Home→Forums→Love Book Forums→Releasing Anger and Forgiving→Don't Take It Personally→Reply To: Don't Take It Personally
Dear sunnycoons:
As to your last line: yes, ask your husband/ anyone at all what they meant when they said this or that or did this or that instead of relying of your assumption. This is my point, the assumptions we make are often wrong. And it is not for lack of intelligence. It is about how early (childhood) experiences shape how we perceive things. Early experiences are way more powerful than logic. So, yes, ASK as soon as possible.
ASAP so to avoid the fuming over issues. That is key, to avoid the simmering of the anger.
Your efforts to avoid aggressive lashing out when angry cannot, over time, be accomplished by will power alone. You have to incorporate a changing of your behavior with people before you get angry, or just as you feel you start getting angry.
You wrote in your second line (wanting) to be able to respond compassionately all the time. I understand you mean that you want to respond compassionately to others all the time.
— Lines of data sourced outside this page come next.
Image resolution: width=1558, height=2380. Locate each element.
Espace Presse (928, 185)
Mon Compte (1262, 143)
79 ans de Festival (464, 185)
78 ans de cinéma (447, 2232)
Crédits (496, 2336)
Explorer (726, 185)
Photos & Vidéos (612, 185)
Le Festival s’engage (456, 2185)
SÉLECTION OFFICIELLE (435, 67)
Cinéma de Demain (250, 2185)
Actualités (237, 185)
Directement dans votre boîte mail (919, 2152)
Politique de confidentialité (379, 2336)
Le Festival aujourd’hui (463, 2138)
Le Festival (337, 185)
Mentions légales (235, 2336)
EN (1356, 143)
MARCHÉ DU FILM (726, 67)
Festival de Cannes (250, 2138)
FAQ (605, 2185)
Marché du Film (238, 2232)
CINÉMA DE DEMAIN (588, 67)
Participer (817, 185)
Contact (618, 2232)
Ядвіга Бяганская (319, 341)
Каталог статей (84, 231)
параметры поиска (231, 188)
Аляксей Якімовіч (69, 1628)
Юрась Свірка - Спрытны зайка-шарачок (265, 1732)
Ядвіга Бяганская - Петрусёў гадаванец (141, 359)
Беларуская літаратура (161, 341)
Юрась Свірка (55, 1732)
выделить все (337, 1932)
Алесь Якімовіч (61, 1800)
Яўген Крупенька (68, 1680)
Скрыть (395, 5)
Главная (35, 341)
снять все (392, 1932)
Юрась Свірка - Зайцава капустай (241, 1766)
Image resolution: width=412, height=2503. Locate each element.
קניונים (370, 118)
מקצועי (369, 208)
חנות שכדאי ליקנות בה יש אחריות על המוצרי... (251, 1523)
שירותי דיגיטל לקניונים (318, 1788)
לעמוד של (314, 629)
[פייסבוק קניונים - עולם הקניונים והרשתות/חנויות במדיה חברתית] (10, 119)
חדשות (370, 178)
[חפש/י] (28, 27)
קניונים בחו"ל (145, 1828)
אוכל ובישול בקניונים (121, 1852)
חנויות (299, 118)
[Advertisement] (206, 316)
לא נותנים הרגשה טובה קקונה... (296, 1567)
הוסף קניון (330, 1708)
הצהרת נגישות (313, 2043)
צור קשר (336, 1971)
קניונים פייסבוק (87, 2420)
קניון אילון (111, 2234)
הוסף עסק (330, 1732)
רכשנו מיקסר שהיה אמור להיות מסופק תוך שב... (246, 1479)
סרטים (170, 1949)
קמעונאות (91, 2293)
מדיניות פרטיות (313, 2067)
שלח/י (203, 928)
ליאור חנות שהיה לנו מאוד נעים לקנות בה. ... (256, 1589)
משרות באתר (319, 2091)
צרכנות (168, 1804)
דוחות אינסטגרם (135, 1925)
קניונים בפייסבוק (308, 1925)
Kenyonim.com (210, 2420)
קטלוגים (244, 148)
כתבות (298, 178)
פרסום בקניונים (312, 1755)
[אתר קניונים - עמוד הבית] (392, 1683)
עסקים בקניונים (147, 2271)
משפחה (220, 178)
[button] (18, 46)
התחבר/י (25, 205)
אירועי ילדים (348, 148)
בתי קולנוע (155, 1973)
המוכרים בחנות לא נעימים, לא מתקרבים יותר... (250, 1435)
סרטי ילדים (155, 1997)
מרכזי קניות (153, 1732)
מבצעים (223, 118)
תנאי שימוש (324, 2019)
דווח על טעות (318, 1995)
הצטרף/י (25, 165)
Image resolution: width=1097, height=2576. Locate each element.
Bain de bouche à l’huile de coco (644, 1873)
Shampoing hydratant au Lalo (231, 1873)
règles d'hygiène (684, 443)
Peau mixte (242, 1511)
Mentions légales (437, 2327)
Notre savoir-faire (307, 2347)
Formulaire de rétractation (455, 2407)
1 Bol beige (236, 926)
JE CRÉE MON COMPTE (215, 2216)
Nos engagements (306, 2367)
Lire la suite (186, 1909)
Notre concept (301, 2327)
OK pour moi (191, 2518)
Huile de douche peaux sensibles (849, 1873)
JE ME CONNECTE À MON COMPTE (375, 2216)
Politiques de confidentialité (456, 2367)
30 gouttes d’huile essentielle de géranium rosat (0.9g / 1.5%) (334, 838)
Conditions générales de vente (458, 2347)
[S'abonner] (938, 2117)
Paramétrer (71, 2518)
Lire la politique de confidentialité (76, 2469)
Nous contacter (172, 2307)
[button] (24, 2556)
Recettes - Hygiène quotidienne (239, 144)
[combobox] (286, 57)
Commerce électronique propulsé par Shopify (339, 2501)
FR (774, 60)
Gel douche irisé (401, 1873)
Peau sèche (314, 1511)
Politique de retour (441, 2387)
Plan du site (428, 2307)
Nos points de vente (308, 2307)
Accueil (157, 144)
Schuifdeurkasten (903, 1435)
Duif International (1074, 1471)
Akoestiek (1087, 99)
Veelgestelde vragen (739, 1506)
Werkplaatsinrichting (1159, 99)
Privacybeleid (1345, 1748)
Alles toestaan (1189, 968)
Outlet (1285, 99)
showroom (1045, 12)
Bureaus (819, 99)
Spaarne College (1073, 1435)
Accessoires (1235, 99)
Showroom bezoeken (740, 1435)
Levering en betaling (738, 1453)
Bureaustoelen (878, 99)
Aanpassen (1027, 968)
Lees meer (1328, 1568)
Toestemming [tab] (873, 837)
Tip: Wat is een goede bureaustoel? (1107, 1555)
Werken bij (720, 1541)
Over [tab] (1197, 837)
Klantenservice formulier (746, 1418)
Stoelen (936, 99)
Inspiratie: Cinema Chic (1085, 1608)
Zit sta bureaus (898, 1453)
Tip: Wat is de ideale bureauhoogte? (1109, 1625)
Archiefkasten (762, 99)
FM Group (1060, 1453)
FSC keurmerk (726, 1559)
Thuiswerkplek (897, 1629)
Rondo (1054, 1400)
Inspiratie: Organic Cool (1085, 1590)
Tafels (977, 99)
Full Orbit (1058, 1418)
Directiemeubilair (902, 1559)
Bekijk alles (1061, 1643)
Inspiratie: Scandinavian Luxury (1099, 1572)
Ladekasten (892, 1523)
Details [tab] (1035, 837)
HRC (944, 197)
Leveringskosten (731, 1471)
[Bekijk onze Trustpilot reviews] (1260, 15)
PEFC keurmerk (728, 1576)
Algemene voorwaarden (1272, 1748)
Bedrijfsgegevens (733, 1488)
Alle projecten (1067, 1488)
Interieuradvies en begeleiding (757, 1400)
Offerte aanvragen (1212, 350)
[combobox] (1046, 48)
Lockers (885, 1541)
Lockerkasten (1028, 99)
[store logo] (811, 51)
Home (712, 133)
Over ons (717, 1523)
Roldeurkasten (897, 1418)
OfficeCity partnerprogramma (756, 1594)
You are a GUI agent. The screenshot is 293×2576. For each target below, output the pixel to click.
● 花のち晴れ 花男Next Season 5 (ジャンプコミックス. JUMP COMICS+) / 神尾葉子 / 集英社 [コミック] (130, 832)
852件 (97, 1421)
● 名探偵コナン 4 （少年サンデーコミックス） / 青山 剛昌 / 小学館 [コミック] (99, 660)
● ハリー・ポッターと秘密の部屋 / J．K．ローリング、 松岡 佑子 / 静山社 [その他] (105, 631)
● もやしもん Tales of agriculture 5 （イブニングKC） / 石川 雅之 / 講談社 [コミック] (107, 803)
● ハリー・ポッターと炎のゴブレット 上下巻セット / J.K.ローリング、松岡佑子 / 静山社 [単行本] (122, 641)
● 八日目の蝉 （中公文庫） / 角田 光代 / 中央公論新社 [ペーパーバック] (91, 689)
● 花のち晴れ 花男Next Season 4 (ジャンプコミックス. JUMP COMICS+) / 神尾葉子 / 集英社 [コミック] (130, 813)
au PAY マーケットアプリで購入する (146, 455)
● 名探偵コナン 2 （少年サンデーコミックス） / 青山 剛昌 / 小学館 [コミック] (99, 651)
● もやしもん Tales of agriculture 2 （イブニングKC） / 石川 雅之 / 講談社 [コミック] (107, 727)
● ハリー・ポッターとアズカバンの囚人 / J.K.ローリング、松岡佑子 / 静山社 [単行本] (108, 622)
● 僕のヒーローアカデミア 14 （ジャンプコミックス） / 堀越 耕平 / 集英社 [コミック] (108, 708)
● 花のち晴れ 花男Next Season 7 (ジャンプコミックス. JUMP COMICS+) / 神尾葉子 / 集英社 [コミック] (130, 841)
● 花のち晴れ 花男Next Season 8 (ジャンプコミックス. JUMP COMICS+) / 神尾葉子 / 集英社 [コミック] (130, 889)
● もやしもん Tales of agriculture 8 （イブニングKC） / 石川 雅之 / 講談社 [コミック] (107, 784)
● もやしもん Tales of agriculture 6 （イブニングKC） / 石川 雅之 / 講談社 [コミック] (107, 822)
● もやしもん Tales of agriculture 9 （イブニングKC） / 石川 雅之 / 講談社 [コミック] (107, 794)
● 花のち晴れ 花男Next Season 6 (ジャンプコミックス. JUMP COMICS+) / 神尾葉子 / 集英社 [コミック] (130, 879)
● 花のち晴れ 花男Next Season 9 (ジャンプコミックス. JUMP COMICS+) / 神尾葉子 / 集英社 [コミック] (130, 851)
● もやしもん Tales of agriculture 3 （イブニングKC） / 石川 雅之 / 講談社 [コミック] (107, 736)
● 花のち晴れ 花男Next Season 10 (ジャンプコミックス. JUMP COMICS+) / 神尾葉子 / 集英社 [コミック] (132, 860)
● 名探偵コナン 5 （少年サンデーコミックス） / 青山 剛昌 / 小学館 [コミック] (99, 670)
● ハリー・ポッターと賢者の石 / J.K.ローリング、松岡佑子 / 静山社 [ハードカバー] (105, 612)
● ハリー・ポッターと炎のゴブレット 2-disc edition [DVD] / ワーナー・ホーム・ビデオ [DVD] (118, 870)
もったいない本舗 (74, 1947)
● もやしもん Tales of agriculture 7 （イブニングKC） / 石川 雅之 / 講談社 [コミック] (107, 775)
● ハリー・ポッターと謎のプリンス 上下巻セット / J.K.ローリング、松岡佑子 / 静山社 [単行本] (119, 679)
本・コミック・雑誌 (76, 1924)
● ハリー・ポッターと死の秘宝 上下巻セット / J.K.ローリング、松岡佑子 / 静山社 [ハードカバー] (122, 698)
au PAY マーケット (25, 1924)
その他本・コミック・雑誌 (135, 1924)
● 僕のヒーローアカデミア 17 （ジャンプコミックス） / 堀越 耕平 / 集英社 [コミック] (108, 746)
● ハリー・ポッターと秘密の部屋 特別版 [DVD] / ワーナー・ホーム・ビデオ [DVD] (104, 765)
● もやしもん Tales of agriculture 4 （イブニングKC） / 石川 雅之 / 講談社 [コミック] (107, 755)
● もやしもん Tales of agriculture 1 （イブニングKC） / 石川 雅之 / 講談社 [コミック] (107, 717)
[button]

Two comments about that:
1) you need not respond compassionately to someone who is in reality attacking you- that would be deadly if someone is physically attacking you. In other words, your anger is not a bad emotion. It has a purpose, don’t do away with it completely (or try to as such is impossible).
2) Be compassionate to yourself. There is a reason you are so alert to the possibility of people hurting you or trying to hurt you. It means that you probably got hurt as a child when a person or people you trusted or looked up to, hurt you. If this is correct, then you deserve a lot of compassion, from your own self.